▶ [Metin bölümü]:
■ ■ ■
Ülkemizden yetişen, çok değerli bilim insanlarımızdan; akademik çalışmalarıyla biyofizik alanına önemli katkılar sunan ve şu anda Wisconsin–Madison Üniversitesi Biyomedikal Mühendisliği Anabilim Dalı’nda görev yapan Sayın Dr. Enes Akyüz, “11 Soru 11 Cevap” serimin ikinci konuğu olacak. İzninizle, sorularıma başlıyorum hocam.
Soru 1: Enes hocam, öncelikle nasılsınız? Hayatınız nasıl gidiyor? Akademi dışında nelerle uğraşırsınız, hobileriniz nelerdir? Akademik yolculuğunuzda sizi en çok dönüştüren deneyim ne oldu?
Cevap 1: Teşekkür ederim, iyiyim; yoğun ama keyifli bir dönemdeyim. Akademi dışında tenisle ilgileniyorum. Beni en çok dönüştüren deneyim, yurtdışında farklı kültürlerden araştırmacılarla aynı problemi farklı açılardan ele almayı öğrenmek oldu.
Soru 2:İyon kanalları üzerine yaptığınız çalışmalar, yalnızca biyomedikal değil aynı zamanda temel fizik açısından da değerli. Sizce bu kanalların araştırılmasında biyofizik ile fizik arasındaki ilişki nasıl bir anlam taşıyor?
Cevap 2: İyon kanalları, hem kuantum düzeyinde hem de biyolojik bağlamda incelenmesi gereken yapılar. Biyofizik, fizikteki modelleri canlı sistemlere uyarlayarak bu iki alan arasında güçlü bir köprü kuruyor. Böylece temel prensipler klinik problemlere uygulanabilir hale geliyor.
■ ■ ■
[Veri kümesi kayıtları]
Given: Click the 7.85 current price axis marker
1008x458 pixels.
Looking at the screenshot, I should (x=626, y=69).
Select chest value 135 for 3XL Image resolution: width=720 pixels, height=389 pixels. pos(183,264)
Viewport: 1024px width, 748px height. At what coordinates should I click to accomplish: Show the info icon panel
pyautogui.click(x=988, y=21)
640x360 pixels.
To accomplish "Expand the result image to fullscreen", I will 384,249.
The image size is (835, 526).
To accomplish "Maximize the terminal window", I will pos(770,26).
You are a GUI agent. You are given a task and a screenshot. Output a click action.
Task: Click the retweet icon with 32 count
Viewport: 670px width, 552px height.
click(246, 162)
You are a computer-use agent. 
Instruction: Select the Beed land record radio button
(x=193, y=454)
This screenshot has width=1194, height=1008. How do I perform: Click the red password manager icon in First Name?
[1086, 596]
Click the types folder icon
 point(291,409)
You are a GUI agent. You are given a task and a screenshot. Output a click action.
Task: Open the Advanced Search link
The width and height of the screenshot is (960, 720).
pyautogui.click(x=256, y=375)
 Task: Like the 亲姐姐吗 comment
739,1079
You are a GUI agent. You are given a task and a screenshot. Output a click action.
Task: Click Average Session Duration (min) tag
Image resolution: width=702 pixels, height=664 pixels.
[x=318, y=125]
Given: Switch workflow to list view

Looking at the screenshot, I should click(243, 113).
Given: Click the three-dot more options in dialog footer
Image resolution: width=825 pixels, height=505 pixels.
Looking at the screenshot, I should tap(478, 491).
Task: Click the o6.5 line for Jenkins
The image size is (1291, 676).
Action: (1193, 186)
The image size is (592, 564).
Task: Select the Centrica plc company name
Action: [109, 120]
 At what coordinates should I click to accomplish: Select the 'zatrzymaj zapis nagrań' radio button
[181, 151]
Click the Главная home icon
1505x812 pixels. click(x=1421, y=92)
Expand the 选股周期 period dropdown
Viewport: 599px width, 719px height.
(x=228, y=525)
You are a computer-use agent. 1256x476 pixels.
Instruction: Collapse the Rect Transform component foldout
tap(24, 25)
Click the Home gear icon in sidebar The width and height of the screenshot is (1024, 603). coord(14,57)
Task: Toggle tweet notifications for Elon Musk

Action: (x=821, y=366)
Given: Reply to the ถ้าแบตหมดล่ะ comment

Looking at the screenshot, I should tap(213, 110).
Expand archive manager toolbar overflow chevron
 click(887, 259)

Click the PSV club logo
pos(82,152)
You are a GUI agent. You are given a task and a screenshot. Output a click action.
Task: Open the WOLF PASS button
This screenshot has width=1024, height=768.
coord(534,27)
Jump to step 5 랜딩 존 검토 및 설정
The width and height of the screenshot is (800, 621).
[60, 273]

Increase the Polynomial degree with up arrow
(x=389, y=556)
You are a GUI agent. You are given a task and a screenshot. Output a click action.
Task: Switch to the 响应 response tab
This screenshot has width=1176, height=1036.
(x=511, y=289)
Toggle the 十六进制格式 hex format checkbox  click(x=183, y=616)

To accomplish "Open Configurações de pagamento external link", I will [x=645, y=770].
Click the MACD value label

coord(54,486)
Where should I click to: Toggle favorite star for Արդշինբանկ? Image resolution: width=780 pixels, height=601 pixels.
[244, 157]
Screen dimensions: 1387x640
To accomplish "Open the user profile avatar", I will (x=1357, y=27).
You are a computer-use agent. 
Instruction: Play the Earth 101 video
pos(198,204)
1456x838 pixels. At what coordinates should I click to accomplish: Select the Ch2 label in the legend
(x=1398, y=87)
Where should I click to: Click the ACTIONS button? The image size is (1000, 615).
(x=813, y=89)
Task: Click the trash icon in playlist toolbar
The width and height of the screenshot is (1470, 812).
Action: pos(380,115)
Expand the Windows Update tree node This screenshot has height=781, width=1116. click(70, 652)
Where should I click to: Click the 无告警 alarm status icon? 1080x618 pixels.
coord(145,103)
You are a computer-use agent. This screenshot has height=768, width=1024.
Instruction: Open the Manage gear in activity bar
■ ■ ■
▶ [Bilgilere dayanarak]:
**A)** Enes Akyüz söyleşisindeki ikinci cevaba göre biyofizik, fizik ile canlı sistemler arasında köprüyü nasıl kuruyor ve bunun sonucu ne oluyor? Bir ile üç cümle arasında açıklayın.
**B)** Enes Akyüz söyleşisini son cevabın ardından sürdürün.

▶ [Görev yanıtları]:
**A)** Biyofizik, fizikteki modelleri canlı sistemlere uyarlayarak iki alan arasında güçlü bir köprü kuruyor. Bunun sonucunda temel prensipler klinik problemlere uygulanabilir hale geliyor.

**B)**
Soru 3:Bu alandaki en büyük teknik sınırlama sizce nedir?
Cevap 3: En büyük teknik sınırlama, gen terapilerinde hedeflenen mutasyonu güvenle ve hücre tipine özgü bir şekilde düzeltebilmek. Off-target etkiler ve uzun vadeli güvenlik hâlâ en zorlu noktalar.
Soru 4: iPSC-RPE modelleri ve hayvan modellerinin araştırmalarındaki yerini nasıl değerlendiriyorsunuz?
Cevap 4: iPSC-RPE modelleri, insan hücrelerine çok yakın oldukları için inanılmaz değerli. Ancak hayvan modellerinin sistemik etkileri görmek açısından hâlâ tamamlayıcı bir rolü var. Kısa vadede tamamen ikamet etmeleri mümkün görünmüyor.
Soru 5: Yapay zekâ ve büyük veri analizleri artık biyofizik araştırmalarında sıkça kullanılıyor. Sizin çalışmalarınızda bu teknolojilerin rolü nedir?
Cevap 5: Evet, yapay zeka ve büyük veri analizi artık vazgeçilmez hale geldi. İyon kanallarının karmaşık dinamiklerini tahmin etmek için derin öğrenme tabanlı yaklaşımları laboratuvarımıza daha fazla entegre etmeyi planlıyoruz.
Soru 6: Fizik kökenli bir araştırmacı olarak biyolojiye geçişiniz size nasıl bir bakış açısı kazandırdı?
Cevap 6: Fizik kökenli olmak bana sistematik düşünme ve modelleme alışkanlığı kazandırdı. Biyolojik bir olguyu sayısal ve mekanik bir problem gibi görüp çözüm yollarını daha farklı tasarlayabiliyorum.
Soru 7: Sizce bu alanda en büyük dönüşüm hangi teknolojik gelişmeyle mümkün olacak?
Cevap 7: En büyük dönüşümü iyon kanal fonksiyonlarının gerçek zamanlı görüntülenebilmesi sağlayacak. Bu teknoloji, retina hastalıklarının hücresel düzeyde dinamik izlenmesini mümkün kılarak tedavi yaklaşımlarını kökten değiştirebilir.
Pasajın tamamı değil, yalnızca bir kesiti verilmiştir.